La chute du prix du pétrole en 1983 marque la fin des velléités d'indépendance de la classe dirigeante du Canada. Elle opère un virage à 180 degrés et se rallie au projet de libre-échange mis de l'avant par les Américains. Trudeau démissionne, sa mission de mater le Québec était accomplie avec sa victoire au référendum de 1980 et le rapatriement de la Constitution.

Brian Mulroney, ex-président d'une compagnie de ressources naturelles, ancien employé de Conrad Black, mène à terme le projet d'intégration économique du Canada avec les Etats-Unis et applique au Canada les politiques économiques de Reagan.

Le Business Council on National Issues

Pour comprendre ces transformations, il faut remonter à 1976 alors que fut créé le Business Council on National Issues (BCNI) sur le modèle du Business Roundtable aux Etats-Unis. L'initiative en revient à W.O Twaits d'Imperial Oil et Alfred Powis de Noranda.

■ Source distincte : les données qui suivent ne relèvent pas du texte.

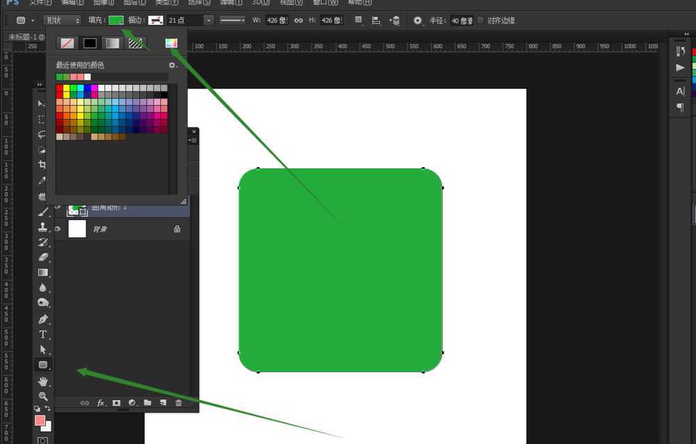Image resolution: width=696 pixels, height=444 pixels.
Task: Pick the Hand tool
Action: pyautogui.click(x=42, y=381)
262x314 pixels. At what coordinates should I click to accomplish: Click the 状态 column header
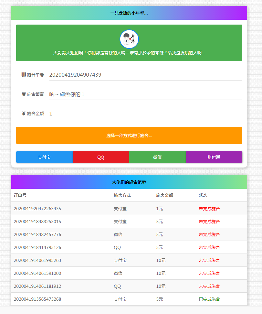(203, 195)
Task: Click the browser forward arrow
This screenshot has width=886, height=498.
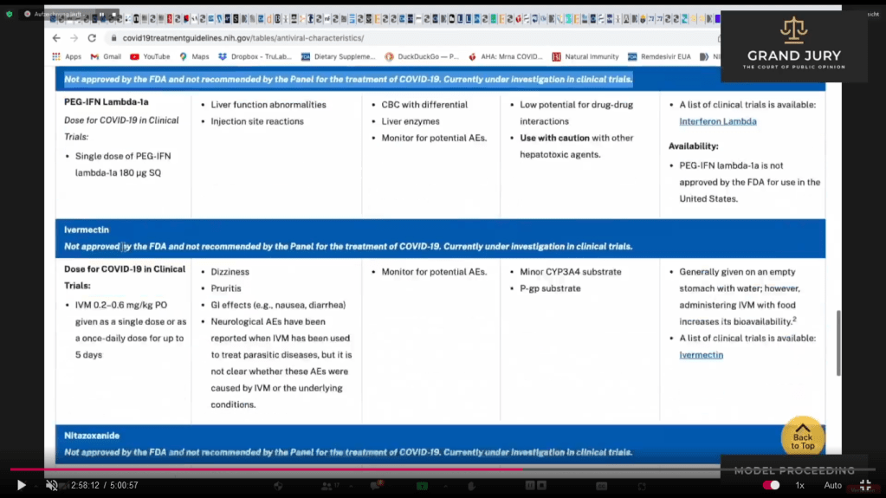Action: click(74, 38)
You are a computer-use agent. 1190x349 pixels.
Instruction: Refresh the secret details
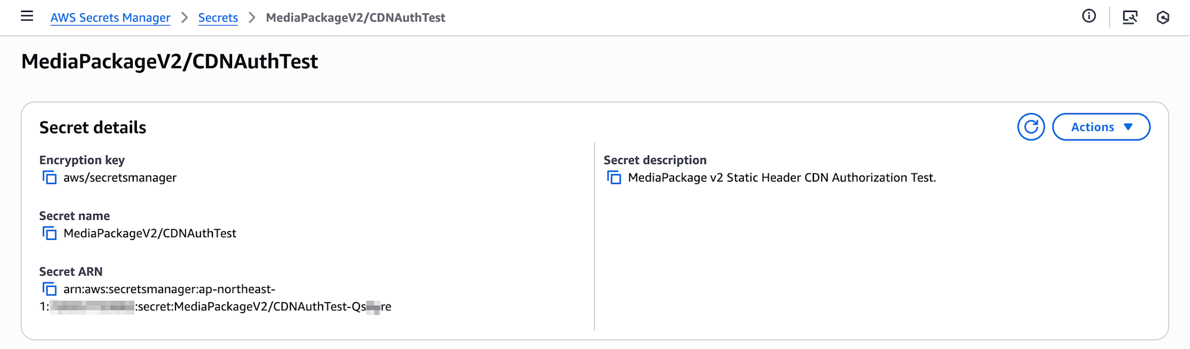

Le BCNI est le conseil du patronat du Canada. Il regroupe les principales corporations du pays et son président, depuis 1980, est Tom d'Aquino, sans doute l'homme le plus influent au Canada. Le BCNI est ni plus ni moins que la branche canadienne de la Trilatérale.

Le BCNI a dépensé des millions par le biais de l'Alliance for Trade and Job Opportunities, dirigée par Peter Lougheed, Donald MacDonald et David Culver de l'Alcan, pour assurer le triomphe de Mulroney lors de l'élection portant sur le libre-échange.

Le BCNI a également réussi à imposer son programme de déréglementation des prix du gaz et du pétrole, de baisse des taxes fédérales aux entreprises et le remplacement des subventions aux corporations par des déductions fiscales moins voyantes. Il a aussi à son crédit l'introduction de la TPS et la psychose de la dette qui a servi de prétexte aux compressions budgétaires des dernières années. En somme, le BCNI programme le démantèlement de l'État-Providence et son remplacement par l'État néolibéral. Cela apparaît clairement avec l'exemple du Fraser Institute.

Le Fraser Institute

Le fondateur du BCNI, Alfred Powis de Noranda est à l'origine du Fraser Institute, le principal think tank néolibéral au Canada. Son fondateur, Michael Walker, est un partenaire de racketball de Milton Friedman et il a des liens avec la Société du Mont-Pèlerin.

En 1996, le Fraser Institute se vantait que 3 108 références à ses recherches se retrouvaient dans les médias. Ce n'est pas surprenant lorsqu'on voit que des gens comme Barbara Amiel, l'épouse de Conrad Black, ont siégé sur le conseil d'administration de l'institut.

Du keynésiasnisme au néolibéralisme

Aujourd'hui, la classe dirigeante canadienne, particulièrement le secteur financier et celui des ressources naturelles, est à ce point intégrée à la bourgeoisie américaine qu'elle commence à considérer l'adoption du dollar américain comme monnaie nationale du Canada.

Autrefois partisane du keynésianisme, la classe dirigeante canadienne complète aujourd'hui son alignement sur les positions néolibérales.

Bibliographie

1. Hobsbawm, L'Âge des extrêmes

2. Michel Bernard, L'utopie néolibérale, Éditions du renouveau québécois, 1997, 318p.

3. Daniel Yergin et Joseph Stanislaw, The Commanding Heights, Simon & Schuster, 1998, 457p.

4. Stephen Gill, America Hegemony and the Trilateral Commission, Cambridge University Press, 1990, 295 p.

5. William Greider, Secrets of the Temple, How the Federal Reserve Runs The Country. Simon & Schuster, 1987, 800p.

6. John B. Judis, The Paradox of American Democracy, Pantheon Books, NY, 2000, 305 p.

7. Murray Dobbin, The myth of the Good Corporate Citizen, Stoddart, 1998, 330 p.

8. Tony Clarke, Silent Coup, CCPA, 1997, 273 p.